No major cable operator hates paying broadcasters for the right to retransmit their free over-the-air programming more than Cablevision. Last year, it allowed ABC and Fox stations to go dark on Cablevision systems while trying to hammer out payment deals. So it’s interesting to see the three-point plan that Cablevision submitted to the FCC today to ensure that subscribers aren’t deprived from seeing the Oscars or the World Series while companies work out their differences.
First, it wants regulators to prevent broadcasters from packaging their services in a way that would require pay TV services to carry cable channels they don’t want in order to land programming from a must-have network such as ABC, CBS, Fox and NBC. Second, if the cable operator can’t strike a deal with a network’s local station, then Cablevision wants the freedom to cut deals that would enable it to import signals from out-of-market network affiliates. And, third, Cablevision wants to be able to publicize the fees that broadcasters want.
“Consumers are the ones who are harmed when broadcasters pull or threaten to pull their networks from cable systems,” Cablevision COO Tom Rutledge says.
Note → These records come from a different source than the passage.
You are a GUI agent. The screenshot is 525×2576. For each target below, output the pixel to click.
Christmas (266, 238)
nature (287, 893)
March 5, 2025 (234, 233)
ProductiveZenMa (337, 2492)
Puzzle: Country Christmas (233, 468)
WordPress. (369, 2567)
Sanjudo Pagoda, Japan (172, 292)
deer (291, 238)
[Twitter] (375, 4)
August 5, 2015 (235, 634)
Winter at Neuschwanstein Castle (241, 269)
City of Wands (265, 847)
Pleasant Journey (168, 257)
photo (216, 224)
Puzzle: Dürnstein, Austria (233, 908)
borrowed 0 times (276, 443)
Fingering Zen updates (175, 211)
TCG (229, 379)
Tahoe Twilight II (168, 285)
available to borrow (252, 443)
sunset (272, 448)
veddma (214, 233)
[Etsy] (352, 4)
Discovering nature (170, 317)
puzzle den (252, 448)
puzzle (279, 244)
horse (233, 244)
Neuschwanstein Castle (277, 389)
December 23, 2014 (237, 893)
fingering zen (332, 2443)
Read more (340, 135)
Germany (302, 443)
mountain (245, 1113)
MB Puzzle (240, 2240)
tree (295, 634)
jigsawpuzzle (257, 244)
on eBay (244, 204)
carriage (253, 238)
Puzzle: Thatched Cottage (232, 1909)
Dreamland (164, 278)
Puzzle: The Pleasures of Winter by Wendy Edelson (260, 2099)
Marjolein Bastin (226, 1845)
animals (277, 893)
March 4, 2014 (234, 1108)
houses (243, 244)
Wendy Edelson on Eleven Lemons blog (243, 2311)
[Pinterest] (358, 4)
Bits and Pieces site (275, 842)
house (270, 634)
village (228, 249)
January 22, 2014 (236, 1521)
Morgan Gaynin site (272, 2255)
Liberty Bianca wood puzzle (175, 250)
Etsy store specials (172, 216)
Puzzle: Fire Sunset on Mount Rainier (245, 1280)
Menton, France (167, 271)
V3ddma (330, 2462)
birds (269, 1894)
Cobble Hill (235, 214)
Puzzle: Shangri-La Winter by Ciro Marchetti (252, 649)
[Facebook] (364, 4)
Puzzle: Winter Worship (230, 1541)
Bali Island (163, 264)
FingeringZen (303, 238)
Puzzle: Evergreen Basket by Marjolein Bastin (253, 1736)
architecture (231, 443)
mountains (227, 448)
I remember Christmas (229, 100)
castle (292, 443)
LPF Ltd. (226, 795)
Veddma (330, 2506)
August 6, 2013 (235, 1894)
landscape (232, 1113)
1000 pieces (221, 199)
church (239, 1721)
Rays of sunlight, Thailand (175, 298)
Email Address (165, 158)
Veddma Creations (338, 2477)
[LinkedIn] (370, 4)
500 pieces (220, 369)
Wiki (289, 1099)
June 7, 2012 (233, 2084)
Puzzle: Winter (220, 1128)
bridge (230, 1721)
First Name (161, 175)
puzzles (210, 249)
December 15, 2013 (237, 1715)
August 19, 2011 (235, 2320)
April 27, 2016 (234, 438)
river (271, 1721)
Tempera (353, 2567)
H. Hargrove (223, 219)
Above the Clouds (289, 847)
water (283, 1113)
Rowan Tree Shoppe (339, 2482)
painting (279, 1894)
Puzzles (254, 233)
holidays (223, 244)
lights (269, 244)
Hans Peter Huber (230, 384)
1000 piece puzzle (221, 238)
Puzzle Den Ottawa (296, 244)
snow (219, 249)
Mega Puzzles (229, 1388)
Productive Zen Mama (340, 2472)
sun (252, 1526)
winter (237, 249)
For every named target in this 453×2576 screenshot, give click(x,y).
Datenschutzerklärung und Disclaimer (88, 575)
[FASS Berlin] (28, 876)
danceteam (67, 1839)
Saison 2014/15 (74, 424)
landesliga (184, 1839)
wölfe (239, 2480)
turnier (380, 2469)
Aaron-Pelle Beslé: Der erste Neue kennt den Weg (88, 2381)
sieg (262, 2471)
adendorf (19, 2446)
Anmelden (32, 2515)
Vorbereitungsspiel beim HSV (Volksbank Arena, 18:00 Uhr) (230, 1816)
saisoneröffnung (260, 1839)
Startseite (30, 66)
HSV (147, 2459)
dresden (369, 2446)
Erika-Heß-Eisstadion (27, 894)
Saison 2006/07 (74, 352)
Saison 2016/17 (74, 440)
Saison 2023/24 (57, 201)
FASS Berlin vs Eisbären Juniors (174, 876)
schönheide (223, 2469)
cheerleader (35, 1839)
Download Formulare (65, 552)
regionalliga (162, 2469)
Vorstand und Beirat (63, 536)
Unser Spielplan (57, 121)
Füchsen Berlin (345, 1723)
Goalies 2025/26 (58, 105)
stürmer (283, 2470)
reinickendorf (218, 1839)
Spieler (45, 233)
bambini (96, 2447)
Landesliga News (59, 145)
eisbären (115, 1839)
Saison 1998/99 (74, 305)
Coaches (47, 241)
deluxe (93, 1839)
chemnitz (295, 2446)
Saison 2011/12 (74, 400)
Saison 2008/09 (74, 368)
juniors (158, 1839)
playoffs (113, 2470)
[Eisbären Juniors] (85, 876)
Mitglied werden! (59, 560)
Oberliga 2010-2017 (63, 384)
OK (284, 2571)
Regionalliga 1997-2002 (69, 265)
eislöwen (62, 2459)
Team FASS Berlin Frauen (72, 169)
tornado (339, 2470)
Sound like a consumer-friendly plan? “I guess the answer is ‘maybe,’ ” says Media Access Project Policy Director Andy Schwartzman. He says it’s “unclear” whether the FCC has the right to tell network owners how to sell their channels. Also, giving pay TV services the opportunity to import signals from out-of-market network affiliates “could have an adverse effect on localism,” he says.
Cable and satellite companies say that consumers will end up bearing the brunt of broadcasters’ growing efforts to receive cash for their over-the-air transmissions. Pay TV operators will pay $3.6 billion for these deals in 2017, up from $1.1 billion last year, research firm SNL Kagan estimated this week.